Worth a read, it's only seventy pages.
I am surprised that there’s little review activity going on for this book, even though the author has won the “fake nobel” prize (i.e. the “price in memory of alfred nobel” for economy). Regardless of what one thinks about the fake nobel, the author is certainly someone whose achievements deserve recognition. This book is a pedagogical summary of the important work that she’s done in relation to “Common Pool Resources”.

It is written in an accurate and scientific style that show more never falls into the jargon trap. This gives a vivid impression of the author as someone open minded and keeping her thinking clear and focused on the facts.

After an introduction on her intentions and method, she presents the so called “tragedy of the commons” (and its close kin, the “prisoner’s dilemna”) as a situation where theoretical thinking sees central intervention as the only way to break the (self)destructive behaviour predicted and often observed: everyone tries to appropriate as much as they can get away from common resources until those resources collapse and everyone becomes worse off. She then calls attention to several field situations where individuals have been able to organize themselves to avoid falling into this trap without external intervention. The situations described are as diverse as mountain terrain in Switzerland, irrigation land in Spain and the Philippines or even fisheries in Turkey. Ostrom provides a detailed description of the salient features of these institutions before highlighting the common ground and the differences. She points out that these examples have institutions that have been stable for a long time and that we’re therefore unsure about the process through which the institutions themselves were created.

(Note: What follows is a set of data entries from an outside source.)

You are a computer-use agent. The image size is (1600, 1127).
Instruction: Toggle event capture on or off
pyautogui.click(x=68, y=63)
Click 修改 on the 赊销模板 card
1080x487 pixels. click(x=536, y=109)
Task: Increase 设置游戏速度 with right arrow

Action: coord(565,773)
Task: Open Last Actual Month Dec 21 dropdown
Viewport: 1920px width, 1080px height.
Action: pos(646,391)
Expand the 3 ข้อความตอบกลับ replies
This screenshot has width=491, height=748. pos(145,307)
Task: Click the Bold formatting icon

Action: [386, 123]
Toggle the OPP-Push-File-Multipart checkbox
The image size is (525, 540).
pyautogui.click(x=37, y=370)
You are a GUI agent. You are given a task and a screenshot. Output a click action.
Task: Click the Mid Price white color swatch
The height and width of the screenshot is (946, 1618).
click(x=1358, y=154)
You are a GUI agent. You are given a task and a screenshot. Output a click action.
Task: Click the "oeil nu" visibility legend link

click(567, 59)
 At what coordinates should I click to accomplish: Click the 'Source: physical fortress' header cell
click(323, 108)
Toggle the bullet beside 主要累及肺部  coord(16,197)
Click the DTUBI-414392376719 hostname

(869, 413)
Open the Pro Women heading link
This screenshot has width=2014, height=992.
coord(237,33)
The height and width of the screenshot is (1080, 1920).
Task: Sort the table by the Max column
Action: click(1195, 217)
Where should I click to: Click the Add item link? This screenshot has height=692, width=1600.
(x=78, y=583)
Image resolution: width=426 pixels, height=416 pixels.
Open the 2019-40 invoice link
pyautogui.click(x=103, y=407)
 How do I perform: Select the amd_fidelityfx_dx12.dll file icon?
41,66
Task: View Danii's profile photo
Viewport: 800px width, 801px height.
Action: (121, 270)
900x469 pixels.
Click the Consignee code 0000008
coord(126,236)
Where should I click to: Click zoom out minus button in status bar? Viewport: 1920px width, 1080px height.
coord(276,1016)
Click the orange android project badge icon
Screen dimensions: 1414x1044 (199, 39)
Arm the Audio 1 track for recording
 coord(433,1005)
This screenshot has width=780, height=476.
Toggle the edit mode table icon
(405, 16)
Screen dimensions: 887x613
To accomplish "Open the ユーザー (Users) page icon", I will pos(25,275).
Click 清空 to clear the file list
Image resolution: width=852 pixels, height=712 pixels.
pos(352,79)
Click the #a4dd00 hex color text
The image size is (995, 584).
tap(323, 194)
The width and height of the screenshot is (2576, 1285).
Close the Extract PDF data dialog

She then turns to more recent examples of successful institutions managing CPR where information is available regarding the institutional development that led to the current situation. The key examples are water management institutions in California and a project to improve local irrigation communities in Sri Lanka. She finally contrasts successful institutions with failing ones, with a view to identify whether factors that may have been thought of as being factors of success may not actually be irrelevant.

The overall message of the book is that it is possible for local communities to take care of themselves and to efficiently manage CPR. It is not easy though and certain type of government intervention actually makes the matter worse. Likewise privatization is also not a one size fits all solution. So she’s basically highlighting the need to consider each situation on its own, without ideological glasses. She provides a framework to analyze each specific case, but certainly avoids over-generalization.

The world needs more people like Ostrom, (i.e. lucid thinkers genuinely interested to understand what goes on). Too bad the typical social “scientist” seems to be more interested to bend the facts to fit to his theories and ideologies.